* [Aim] Locate every line in the entries below that contains the string "dropdown", and copy each one. A match must have the same case.

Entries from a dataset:
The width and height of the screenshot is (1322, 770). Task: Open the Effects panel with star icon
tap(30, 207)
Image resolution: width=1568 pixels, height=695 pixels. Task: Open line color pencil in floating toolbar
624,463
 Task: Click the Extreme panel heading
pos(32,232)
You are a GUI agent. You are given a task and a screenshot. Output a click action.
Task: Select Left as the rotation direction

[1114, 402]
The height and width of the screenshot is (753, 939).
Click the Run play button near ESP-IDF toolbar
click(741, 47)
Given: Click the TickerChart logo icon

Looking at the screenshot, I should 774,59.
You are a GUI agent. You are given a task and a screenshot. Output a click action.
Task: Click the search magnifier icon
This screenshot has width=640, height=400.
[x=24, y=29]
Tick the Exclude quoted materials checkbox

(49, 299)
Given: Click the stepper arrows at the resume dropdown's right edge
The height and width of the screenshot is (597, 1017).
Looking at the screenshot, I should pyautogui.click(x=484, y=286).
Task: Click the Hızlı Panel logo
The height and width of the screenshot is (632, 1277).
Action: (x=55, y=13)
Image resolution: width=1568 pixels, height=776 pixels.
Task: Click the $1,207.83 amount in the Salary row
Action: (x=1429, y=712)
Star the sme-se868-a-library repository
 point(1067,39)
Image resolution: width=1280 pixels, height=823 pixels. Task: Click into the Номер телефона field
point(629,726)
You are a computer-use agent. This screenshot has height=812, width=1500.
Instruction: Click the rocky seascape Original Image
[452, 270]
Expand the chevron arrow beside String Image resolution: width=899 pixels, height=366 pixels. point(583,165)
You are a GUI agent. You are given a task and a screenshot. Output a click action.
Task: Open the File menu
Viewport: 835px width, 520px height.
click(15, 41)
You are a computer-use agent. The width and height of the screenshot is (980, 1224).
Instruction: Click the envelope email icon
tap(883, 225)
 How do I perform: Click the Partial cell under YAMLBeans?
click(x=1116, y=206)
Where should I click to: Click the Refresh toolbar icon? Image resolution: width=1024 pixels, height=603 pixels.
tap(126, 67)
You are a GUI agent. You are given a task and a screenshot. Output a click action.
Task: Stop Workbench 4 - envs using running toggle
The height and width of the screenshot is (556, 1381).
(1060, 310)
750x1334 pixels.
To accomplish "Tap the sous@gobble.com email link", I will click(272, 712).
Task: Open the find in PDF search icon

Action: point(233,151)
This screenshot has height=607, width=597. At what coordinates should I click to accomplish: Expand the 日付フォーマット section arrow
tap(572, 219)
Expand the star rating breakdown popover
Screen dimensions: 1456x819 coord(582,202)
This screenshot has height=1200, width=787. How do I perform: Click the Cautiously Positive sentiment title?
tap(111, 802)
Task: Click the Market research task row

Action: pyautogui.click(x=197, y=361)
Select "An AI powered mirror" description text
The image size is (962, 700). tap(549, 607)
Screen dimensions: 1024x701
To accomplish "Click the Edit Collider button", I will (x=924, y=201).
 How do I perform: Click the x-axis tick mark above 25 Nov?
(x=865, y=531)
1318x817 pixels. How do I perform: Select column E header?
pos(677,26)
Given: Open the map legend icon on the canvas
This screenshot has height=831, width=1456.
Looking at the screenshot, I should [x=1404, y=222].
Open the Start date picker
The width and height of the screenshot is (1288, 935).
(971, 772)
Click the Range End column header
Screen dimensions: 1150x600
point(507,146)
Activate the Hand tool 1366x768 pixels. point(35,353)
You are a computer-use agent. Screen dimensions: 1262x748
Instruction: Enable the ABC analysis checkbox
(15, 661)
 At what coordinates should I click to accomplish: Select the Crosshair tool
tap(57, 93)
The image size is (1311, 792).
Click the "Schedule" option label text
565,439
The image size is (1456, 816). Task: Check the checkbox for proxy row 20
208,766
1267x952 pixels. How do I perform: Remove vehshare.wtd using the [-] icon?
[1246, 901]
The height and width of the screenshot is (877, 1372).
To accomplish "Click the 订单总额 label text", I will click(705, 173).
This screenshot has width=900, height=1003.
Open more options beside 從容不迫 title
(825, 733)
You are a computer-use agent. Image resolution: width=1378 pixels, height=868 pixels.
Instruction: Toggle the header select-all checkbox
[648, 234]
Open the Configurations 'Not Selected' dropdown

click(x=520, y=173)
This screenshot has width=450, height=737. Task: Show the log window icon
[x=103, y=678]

* [Solution to the problem]
Given: Click the stepper arrows at the resume dropdown's right edge
Open the Configurations 'Not Selected' dropdown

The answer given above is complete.